如何利用OpenVINO在本地构建多模态RAG应用

本文将介绍如何利用OpenVINO和LlamaIndex工具构建应用于视频理解任务的RAG流水线。

英特尔开发人员专区

970人浏览 · 2025-02-14 13:11:15

英特尔开发人员专区 · 2025-02-14 13:11:15 发布

作者：杨亦诚

介绍

Retrieval-Augmented Generation (RAG) 系统可以通过从知识库中过滤关键信息来优化LLM任务的内存占用及推理性能。归功于文本解析、索引和检索等成熟工具的应用，为文本内容构建 RAG 流水线已经相对成熟。然而为视频内容构建 RAG 流水线则困难得多。

由于视频结合了图像，音频和文本元素，因此需要更多和更复杂的数据处理能力。本文将介绍如何利用OpenVINO和LlamaIndex工具构建应用于视频理解任务的RAG流水线。

要构建真正的多模态视频理解RAG，需要处理视频中不同模态的数据，例如语音内容、视觉内容等。在这个例子中，我们展示了专为视频分析而设计的多模态 RAG 流水线。它利用 Whisper 模型将视频中的语音内容转换为文本内容，利用 CLIP 模型生成多模态嵌入式向量，利用视觉语言模型（VLM）处理检索到的图像和文本消息以及用户请求。下图详细说明了该流水线的工作原理。

图：视频理解RAG工作原理

源码地址：https://github.com/openvinotoolkit/openvino_notebooks/tree/latest/notebooks/multimodal-rag

内容列表

环境准备
模型下载和转换
视频数据提取与处理
创建多模态向量索引
多模态向量检索
答案生成

第一步，环境准备

该示例基于Jupyter Notebook编写，因此我们需要准备好相对应的Python环境。

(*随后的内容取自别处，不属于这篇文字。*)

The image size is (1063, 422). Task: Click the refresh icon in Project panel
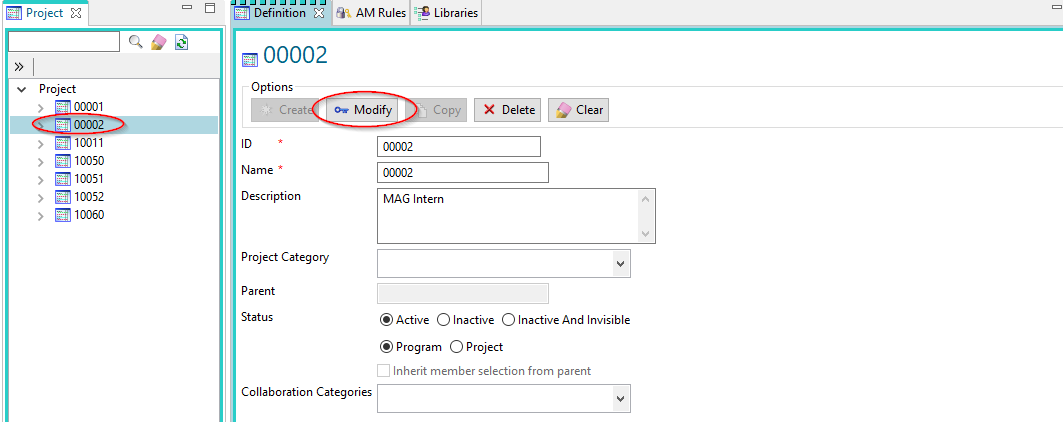(181, 42)
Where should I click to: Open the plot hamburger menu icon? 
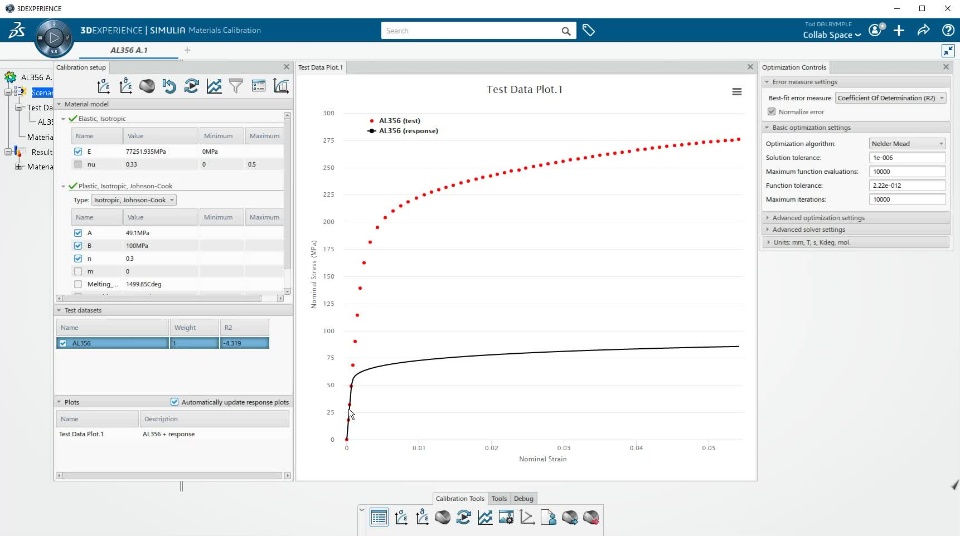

基础环境可以参考以下链接安装，并根据自己的操作系统进行选择具体步骤。

https://github.com/openvinotoolkit/openvino_notebooks?tab=readme-ov-file#-getting-started

图：基础环境安装导航页面

此外本示例将依赖OpenVINOTM和LlamaIndex的集成组件，因此我们需要单独在环境中对他们进行安装，分别是用于为图像和文本生成多模态向量的llama-index-embeddings-openvino库，以及视觉多模态推理llama-index-multi-modal-llms-openvino库。

第二步，模型下载和转换

完成环境搭建后，我们需要逐一下载流水线中用到的语音识别ASR模型，多模型向量化模型CLIP，以及视觉语言模型模型VLM。

考虑到精度对模型准确性的影响，在这个示例中我们直接从OpenVINOTM HuggingFace仓库中(https://huggingface.co/OpenVINO/distil-whisper-large-v3-int8-ov)，下载转换以后的ASR int8模型。

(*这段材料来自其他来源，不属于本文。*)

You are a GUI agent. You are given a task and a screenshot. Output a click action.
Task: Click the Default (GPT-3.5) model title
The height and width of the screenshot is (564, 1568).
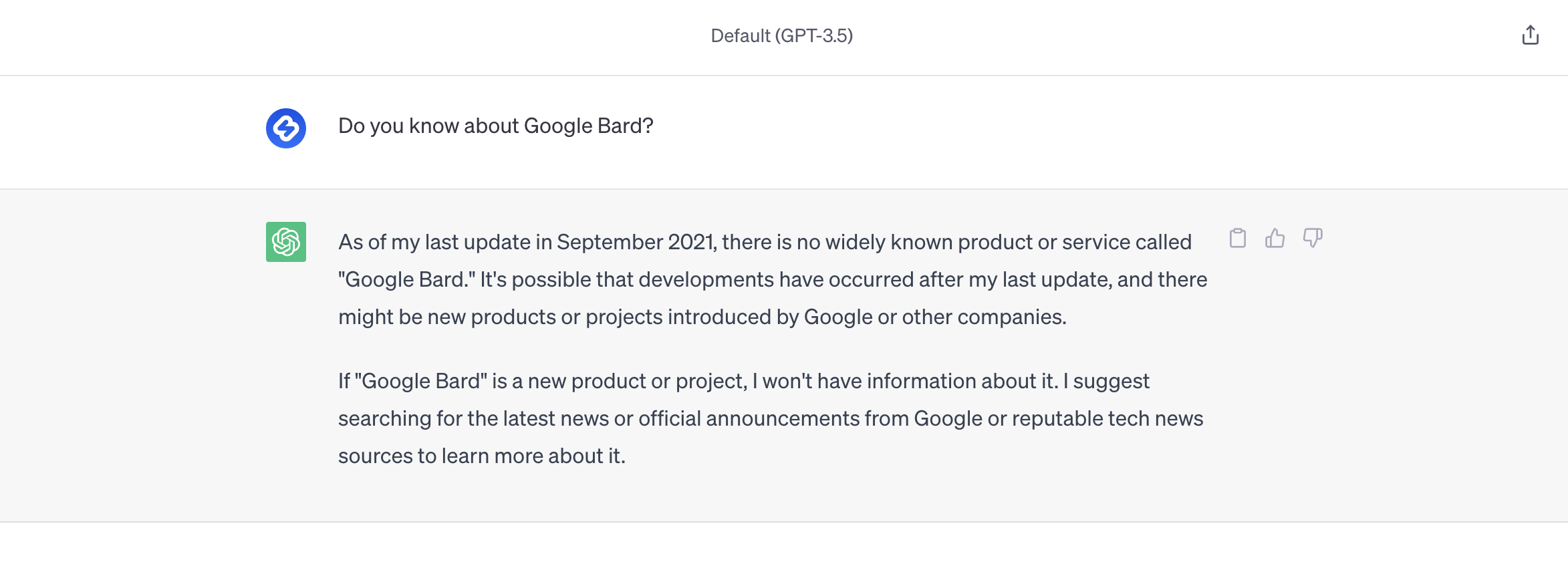[x=781, y=35]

import huggingface_hub as hf_hub

asr_model_id = "OpenVINO/distil-whisper-large-v3-int8-ov"
asr_model_path = asr_model_id.split("/")[-1]

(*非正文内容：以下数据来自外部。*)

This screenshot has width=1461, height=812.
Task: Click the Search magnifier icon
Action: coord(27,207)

if not Path(asr_model_path).exists():
    hf_hub.snapshot_download(asr_model_id, local_dir=asr_model_path)

而CLIP及VLM模型则采用Optimum-intel的命令行工具，通过下载原始模型对他们进行转换和量化。

from cmd_helper import optimum_cli

clip_model_id = "laion/CLIP-ViT-B-32-laion2B-s34B-b79K"
clip_model_path = clip_model_id.split("/")[-1]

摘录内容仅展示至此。